• _BRIEF_: Locate "Expand webinar details link at page bottom" in the records below, then copy its line and every following line exactly, without the pictures.

━━ AVAILABLE DATA ━━

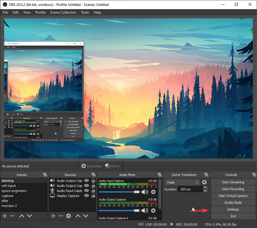
Task: Open source properties gear in Sources panel
Action: [68, 216]
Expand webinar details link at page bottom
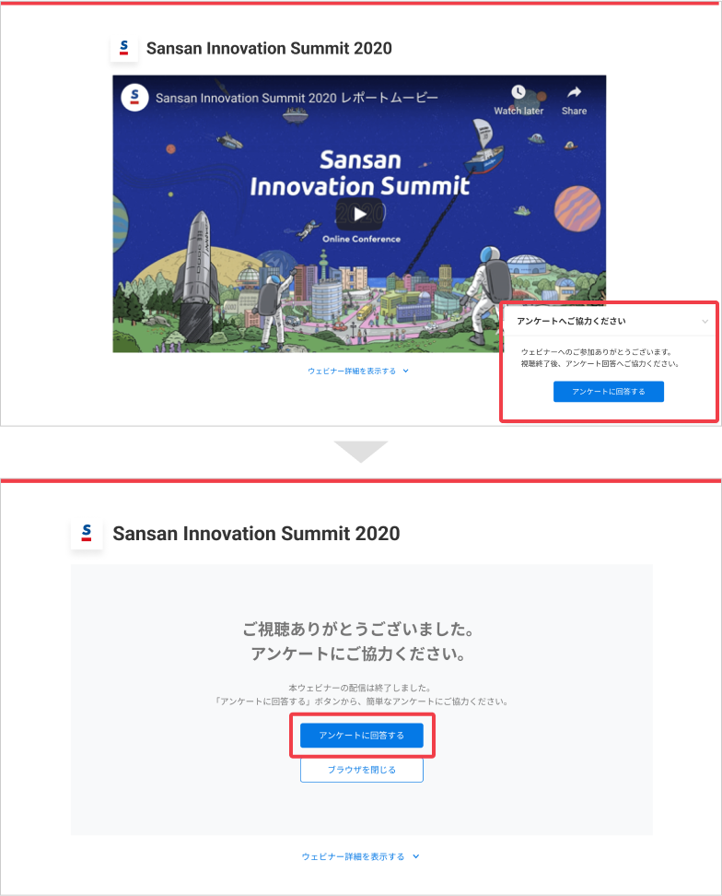 click(x=354, y=856)
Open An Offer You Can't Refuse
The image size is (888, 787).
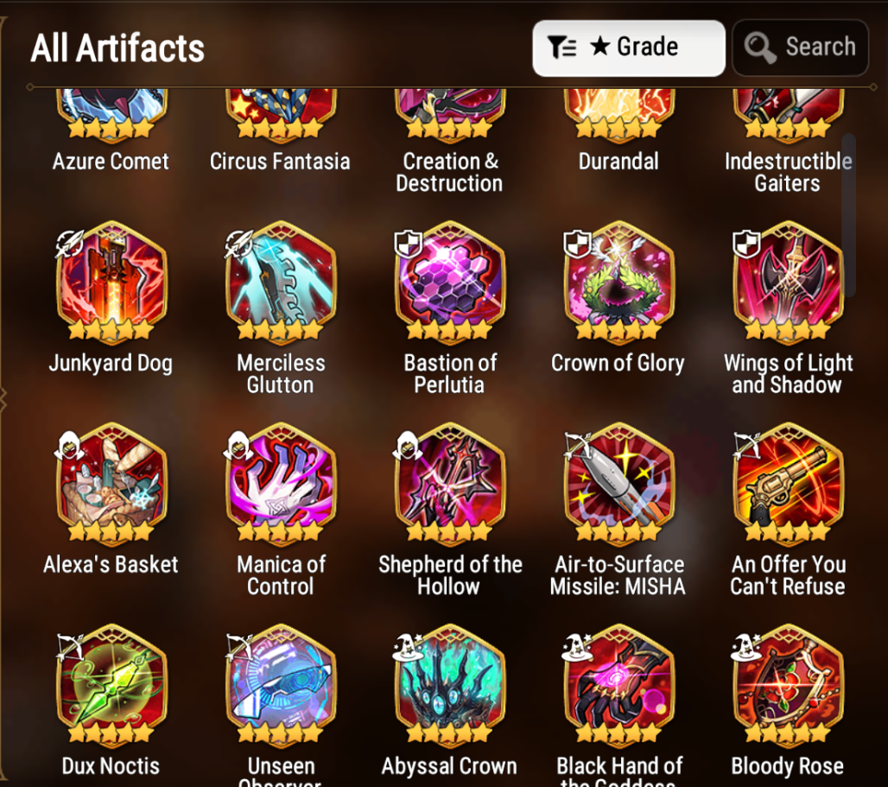tap(788, 484)
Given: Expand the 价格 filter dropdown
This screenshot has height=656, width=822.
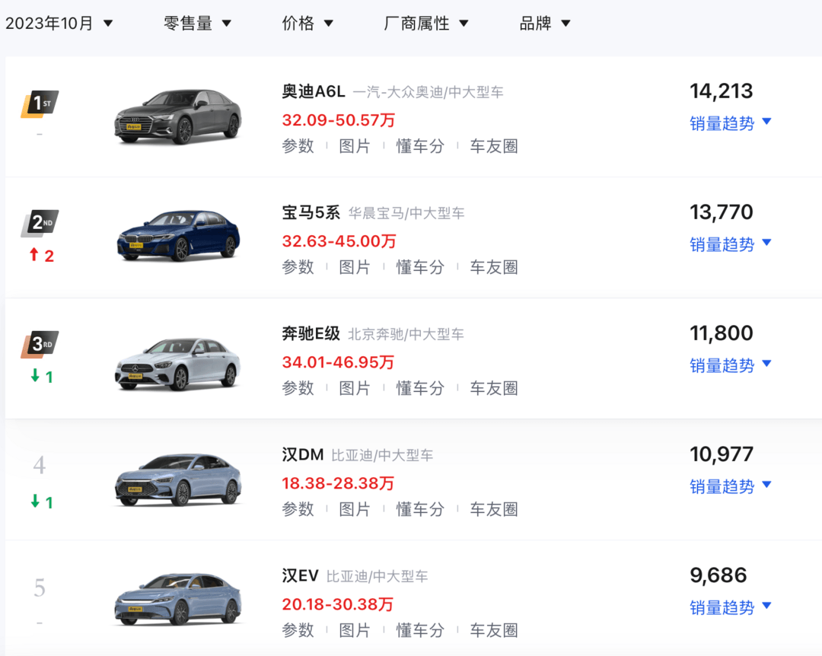Looking at the screenshot, I should pos(307,23).
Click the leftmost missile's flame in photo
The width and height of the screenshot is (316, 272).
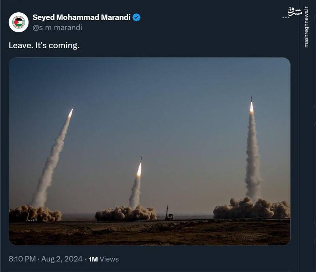pyautogui.click(x=70, y=113)
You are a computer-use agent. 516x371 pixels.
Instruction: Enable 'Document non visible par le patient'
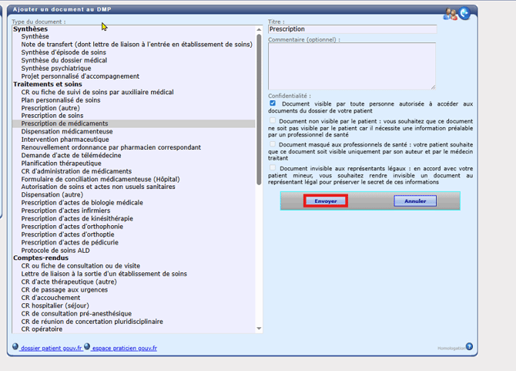(x=273, y=121)
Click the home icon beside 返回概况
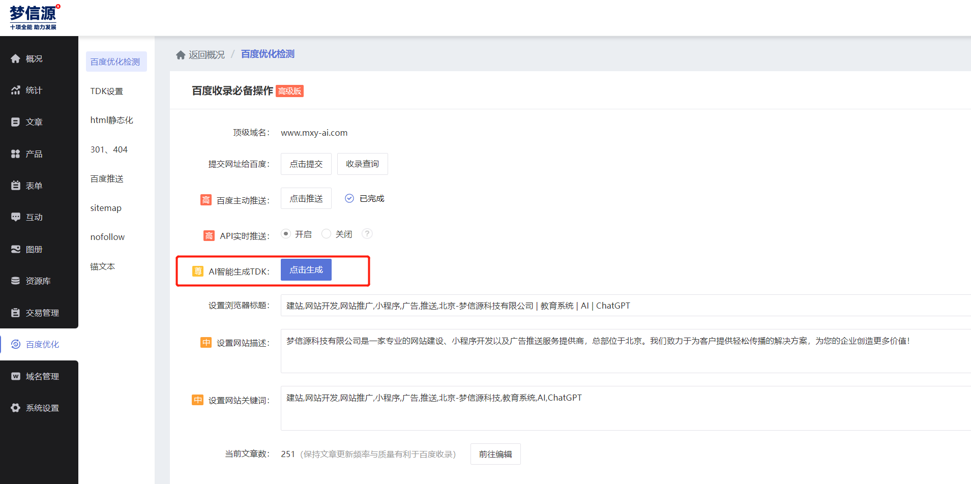971x484 pixels. tap(180, 55)
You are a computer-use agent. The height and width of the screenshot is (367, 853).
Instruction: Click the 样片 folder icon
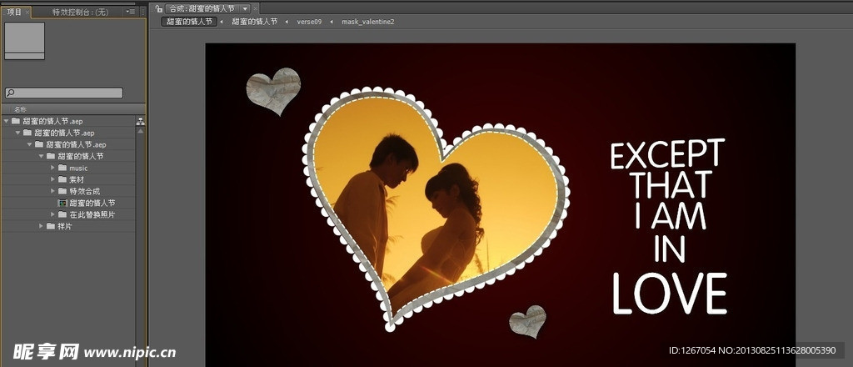click(x=51, y=226)
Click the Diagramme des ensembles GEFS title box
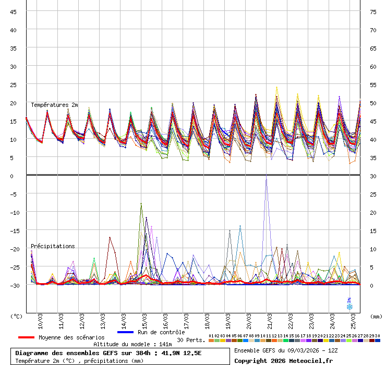Screen dimensions: 386x365 120,357
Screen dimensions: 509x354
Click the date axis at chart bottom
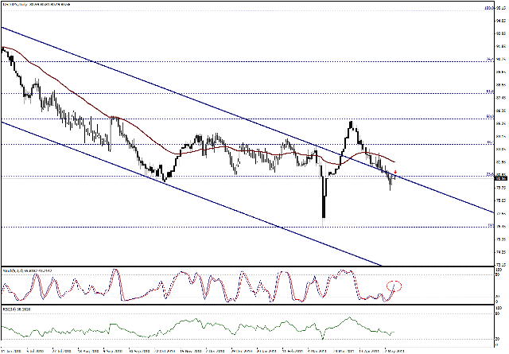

━━━

• _EXERCISE ANSWER_:
Expand webinar details link at page bottom
 click(x=354, y=856)
Open An Offer You Can't Refuse
The image size is (888, 787).
tap(788, 484)
Given: Expand the 价格 filter dropdown
This screenshot has height=656, width=822.
Looking at the screenshot, I should pos(307,23).
Click the leftmost missile's flame in photo
The width and height of the screenshot is (316, 272).
pyautogui.click(x=70, y=113)
You are a computer-use agent. 516x371 pixels.
Instruction: Enable 'Document non visible par le patient'
(x=273, y=121)
Click the home icon beside 返回概况
971x484 pixels. tap(180, 55)
You are a computer-use agent. The height and width of the screenshot is (367, 853).
Instruction: Click the 样片 folder icon
click(x=51, y=226)
Click the Diagramme des ensembles GEFS title box
Screen dimensions: 386x365 120,357
Screen dimensions: 509x354
Click the date axis at chart bottom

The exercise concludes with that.